Lead & Anaheim Water
The water issues in Flint, Michigan have raised awareness of lead in drinking water. The lead issue in Flint, Michigan’s drinking water appears to be the result of not controlling corrosive water and old house plumbing containing lead pipes. Anaheim has been regularly testing water within customer’s homes since 1993 in adherence with the Lead & Copper Rule, one of the Environmental Protection Agency’s National Primary Drinking Water Regulations. We pride ourselves on meeting all the regulatory requirements for lead in our drinking water system:
- A city-wide test for lead was completed in 2015 by an independent laboratory. All results were in compliance with the Lead & Copper Rule.
- Anaheim’s water supply does not contain lead and is non-corrosive.
- Anaheim does not have any lead pipes in its distribution system.
For more information on Anaheim’s water, view our Water Quality Report.

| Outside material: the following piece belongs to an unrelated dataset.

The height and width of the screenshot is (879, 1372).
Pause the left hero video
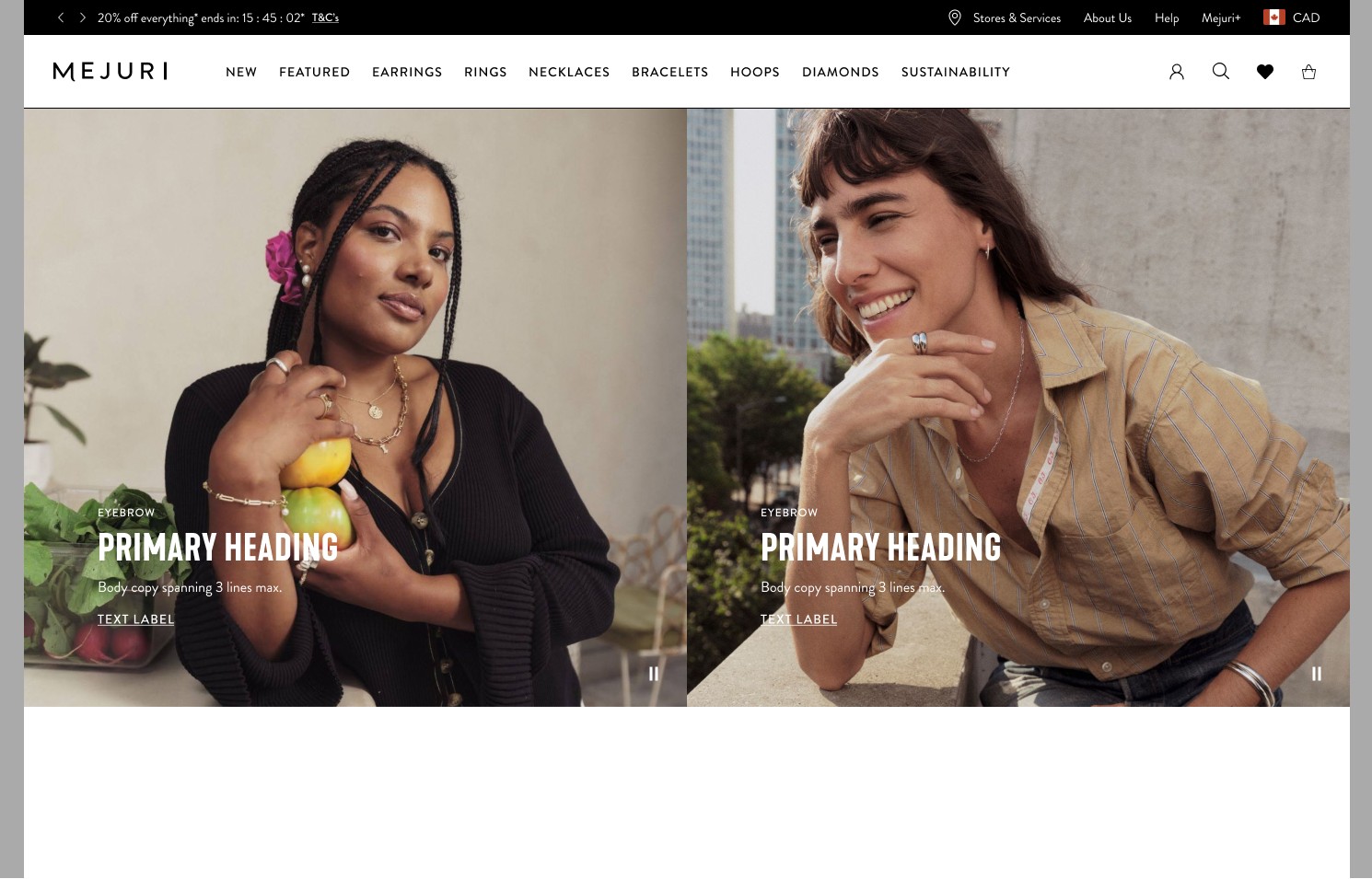pyautogui.click(x=654, y=674)
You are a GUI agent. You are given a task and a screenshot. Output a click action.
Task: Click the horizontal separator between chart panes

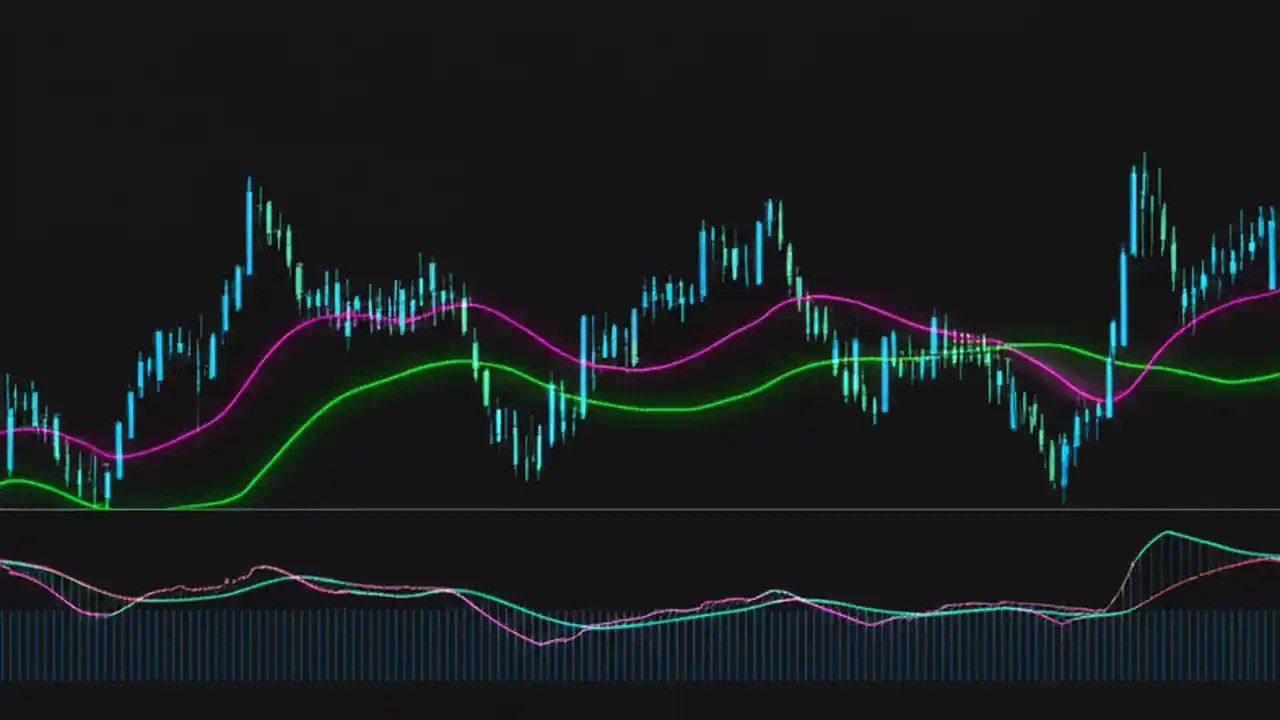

Volunteer to Sample your Water
You may volunteer to be a water quality sample site for the next round of lead testing in 2018 by emailing firstname.lastname@example.org. If you have immediate concerns about lead in your drinking water and would like a water quality test, you may call us at 714-765-4556.
Lead Testing at Schools
Anaheim will provide lead testing to K-12 schools within our service area at no cost. Schools may request this service by contacting email@example.com. For more information visit the State Water Resources Control Board.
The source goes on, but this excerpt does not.